For that, Sasso is working with the University of Miami Rosenstiel School to track turtle movements and compare it to boat traffic.
“One of the larger concerns for sea turtles, much like manatees, are boat strikes because they do spend time loafing at the surface,” he said. “You could actually pick out particular weekends, like [if] the Fourth of July was in the middle of the week. You could see that vessel traffic and you could determine the difference between weekend vessel traffic vs. weekday. So there were some interesting patterns with that.”
What he finds could help better manage the bay, which has suffered not just from increasing boat traffic but pollution from its urban neighbor. More than 25 square miles of seagrass —where green turtles would graze or forage for sponges and loggerheads might hunt for shrimp and crabs — have been killed. Last year, NOAA reported that the gin clear waters of the bay were undergoing a regime shift to a murkier bay filled with macro algae.
RETURN TO FORMER GLORY?
As the number of turtles increase — and at least for green turtles, the population has been booming — understanding movements and life cycle habits could help continued success, Mansfield said.

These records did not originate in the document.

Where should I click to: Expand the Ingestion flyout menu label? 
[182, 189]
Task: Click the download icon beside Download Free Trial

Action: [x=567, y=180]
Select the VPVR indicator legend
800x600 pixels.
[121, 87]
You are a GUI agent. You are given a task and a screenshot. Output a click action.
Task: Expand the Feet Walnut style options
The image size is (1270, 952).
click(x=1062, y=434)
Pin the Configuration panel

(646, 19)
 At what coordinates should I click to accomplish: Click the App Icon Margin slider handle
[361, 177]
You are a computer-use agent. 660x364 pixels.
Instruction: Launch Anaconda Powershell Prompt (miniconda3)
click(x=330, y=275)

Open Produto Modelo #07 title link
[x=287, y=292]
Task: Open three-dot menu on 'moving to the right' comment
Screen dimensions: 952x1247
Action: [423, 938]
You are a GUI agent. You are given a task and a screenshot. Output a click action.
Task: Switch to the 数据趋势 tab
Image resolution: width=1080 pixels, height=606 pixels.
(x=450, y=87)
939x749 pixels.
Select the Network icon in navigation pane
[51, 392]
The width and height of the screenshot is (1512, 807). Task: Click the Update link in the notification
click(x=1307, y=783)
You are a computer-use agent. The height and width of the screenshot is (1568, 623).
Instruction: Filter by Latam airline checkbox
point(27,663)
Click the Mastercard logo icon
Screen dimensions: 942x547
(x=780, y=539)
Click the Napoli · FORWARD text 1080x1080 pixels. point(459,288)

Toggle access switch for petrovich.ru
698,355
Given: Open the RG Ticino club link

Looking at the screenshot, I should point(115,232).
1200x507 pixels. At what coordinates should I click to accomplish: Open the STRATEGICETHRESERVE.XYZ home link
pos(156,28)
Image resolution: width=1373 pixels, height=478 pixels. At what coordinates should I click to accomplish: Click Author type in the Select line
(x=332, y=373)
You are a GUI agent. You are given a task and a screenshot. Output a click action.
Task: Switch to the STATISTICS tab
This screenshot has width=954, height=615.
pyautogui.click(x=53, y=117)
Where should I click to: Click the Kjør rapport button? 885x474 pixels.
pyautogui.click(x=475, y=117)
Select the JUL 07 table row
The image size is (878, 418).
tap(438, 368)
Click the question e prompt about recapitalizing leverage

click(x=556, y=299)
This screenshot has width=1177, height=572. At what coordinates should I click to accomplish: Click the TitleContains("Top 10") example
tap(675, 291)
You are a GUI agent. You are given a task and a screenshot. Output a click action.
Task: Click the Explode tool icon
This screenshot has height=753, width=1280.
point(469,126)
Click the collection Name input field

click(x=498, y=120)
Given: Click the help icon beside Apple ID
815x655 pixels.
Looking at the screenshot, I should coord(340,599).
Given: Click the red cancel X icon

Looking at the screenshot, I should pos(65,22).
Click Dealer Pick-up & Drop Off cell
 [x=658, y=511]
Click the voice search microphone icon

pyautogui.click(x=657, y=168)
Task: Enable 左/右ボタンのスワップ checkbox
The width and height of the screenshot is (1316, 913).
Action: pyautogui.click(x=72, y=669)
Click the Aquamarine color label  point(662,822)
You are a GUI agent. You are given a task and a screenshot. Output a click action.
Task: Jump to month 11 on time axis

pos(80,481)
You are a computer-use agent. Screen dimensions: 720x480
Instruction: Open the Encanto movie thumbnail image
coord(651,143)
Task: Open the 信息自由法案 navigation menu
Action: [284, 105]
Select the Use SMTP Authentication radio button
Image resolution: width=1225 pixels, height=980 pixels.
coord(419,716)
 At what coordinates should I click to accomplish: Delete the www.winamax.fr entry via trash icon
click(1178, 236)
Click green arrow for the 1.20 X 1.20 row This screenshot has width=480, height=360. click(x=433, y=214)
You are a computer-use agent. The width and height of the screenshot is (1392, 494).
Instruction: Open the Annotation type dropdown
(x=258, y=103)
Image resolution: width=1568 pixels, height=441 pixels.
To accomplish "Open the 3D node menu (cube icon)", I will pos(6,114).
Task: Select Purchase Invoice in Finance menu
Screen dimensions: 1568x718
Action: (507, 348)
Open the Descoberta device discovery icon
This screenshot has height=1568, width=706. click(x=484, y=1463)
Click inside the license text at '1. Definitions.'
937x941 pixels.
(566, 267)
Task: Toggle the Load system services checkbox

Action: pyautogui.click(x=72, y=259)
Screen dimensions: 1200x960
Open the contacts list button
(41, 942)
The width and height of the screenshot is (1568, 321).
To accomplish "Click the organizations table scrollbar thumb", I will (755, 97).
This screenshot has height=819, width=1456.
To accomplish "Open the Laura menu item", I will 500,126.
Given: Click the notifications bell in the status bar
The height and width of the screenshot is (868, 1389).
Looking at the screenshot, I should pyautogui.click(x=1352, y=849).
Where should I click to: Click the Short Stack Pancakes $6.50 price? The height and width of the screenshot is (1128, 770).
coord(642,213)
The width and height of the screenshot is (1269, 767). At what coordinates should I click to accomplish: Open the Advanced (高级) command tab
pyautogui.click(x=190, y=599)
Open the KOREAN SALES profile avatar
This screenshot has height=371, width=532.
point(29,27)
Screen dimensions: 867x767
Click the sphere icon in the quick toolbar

The 30-mile stretch of beach her lab monitors between Patrick Air Force Base and the Sebastien Inlet represents more than a third of all green turtle nesting in Florida. In the last decade, she said nesting numbers have increased exponentially, just four decades after harvesting turtle meat became illegal.
“We're slowly starting to see these turtles come back to maybe a hint of what their former glory might be,” she said.
Weeks after he spotted the thundering herd off the reef, Jacobs still marveled at the sight.
“Seeing those turtles was super exciting, even for my son and he doesn't get excited about anything. He was thrilled by it,” he said. “I've spoken to ten people since about it. No one's ever seen that many turtles.”
There is one thing he says he’ll do differently: have his camera ready.
“Now my GoPro, since that day, is a permanent fixture on the boat,” he said. “I want to make sure I get videotape of all these things.”